Stored items:
^^^^
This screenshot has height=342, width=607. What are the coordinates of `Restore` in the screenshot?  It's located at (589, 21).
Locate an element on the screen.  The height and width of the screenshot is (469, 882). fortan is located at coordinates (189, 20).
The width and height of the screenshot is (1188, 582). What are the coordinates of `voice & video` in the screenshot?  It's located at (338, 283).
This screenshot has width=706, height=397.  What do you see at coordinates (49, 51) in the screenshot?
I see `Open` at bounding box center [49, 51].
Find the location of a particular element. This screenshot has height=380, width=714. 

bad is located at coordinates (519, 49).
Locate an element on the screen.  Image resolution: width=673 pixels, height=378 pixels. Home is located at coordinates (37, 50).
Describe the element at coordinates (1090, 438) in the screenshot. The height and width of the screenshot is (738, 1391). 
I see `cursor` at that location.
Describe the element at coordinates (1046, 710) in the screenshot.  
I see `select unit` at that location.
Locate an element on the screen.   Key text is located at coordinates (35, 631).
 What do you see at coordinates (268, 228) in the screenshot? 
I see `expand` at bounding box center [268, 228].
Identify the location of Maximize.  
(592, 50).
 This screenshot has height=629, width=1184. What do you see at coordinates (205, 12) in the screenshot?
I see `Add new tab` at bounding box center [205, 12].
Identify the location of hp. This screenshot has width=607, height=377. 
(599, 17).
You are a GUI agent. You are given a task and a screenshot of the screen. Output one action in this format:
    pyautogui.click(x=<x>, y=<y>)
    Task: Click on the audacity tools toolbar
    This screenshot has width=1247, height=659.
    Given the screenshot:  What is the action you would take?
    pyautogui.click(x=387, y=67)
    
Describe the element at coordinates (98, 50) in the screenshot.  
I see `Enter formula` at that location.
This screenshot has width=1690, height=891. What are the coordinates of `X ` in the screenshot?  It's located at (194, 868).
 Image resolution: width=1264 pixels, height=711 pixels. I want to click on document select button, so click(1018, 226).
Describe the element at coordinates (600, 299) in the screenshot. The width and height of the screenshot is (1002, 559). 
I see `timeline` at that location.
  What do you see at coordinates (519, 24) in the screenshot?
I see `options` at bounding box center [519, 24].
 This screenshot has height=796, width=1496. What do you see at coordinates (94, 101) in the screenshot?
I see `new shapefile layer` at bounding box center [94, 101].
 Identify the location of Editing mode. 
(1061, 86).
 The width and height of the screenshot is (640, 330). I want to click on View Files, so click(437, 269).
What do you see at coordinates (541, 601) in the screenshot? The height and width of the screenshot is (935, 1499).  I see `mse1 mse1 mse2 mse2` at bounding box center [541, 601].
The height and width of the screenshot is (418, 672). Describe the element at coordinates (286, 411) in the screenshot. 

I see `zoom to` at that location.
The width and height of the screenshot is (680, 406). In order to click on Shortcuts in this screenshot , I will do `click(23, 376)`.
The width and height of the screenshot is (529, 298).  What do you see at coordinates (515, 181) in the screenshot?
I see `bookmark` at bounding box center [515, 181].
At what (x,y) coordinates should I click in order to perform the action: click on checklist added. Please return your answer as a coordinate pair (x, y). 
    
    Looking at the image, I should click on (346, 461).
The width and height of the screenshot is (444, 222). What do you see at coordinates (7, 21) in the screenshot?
^^^^
● **TASK DIRECTIONS**: Copy the items word for word, starting at the line that contains "What do you see at coordinates (541, 601)" and ending with the last line of the items, with both of those lines included.

● **SOLUTION TO THE PROBLEM**:
What do you see at coordinates (541, 601) in the screenshot? The height and width of the screenshot is (935, 1499).  I see `mse1 mse1 mse2 mse2` at bounding box center [541, 601].
The height and width of the screenshot is (418, 672). Describe the element at coordinates (286, 411) in the screenshot. 

I see `zoom to` at that location.
The width and height of the screenshot is (680, 406). In order to click on Shortcuts in this screenshot , I will do `click(23, 376)`.
The width and height of the screenshot is (529, 298).  What do you see at coordinates (515, 181) in the screenshot?
I see `bookmark` at bounding box center [515, 181].
At what (x,y) coordinates should I click in order to perform the action: click on checklist added. Please return your answer as a coordinate pair (x, y). 
    
    Looking at the image, I should click on (346, 461).
The width and height of the screenshot is (444, 222). What do you see at coordinates (7, 21) in the screenshot?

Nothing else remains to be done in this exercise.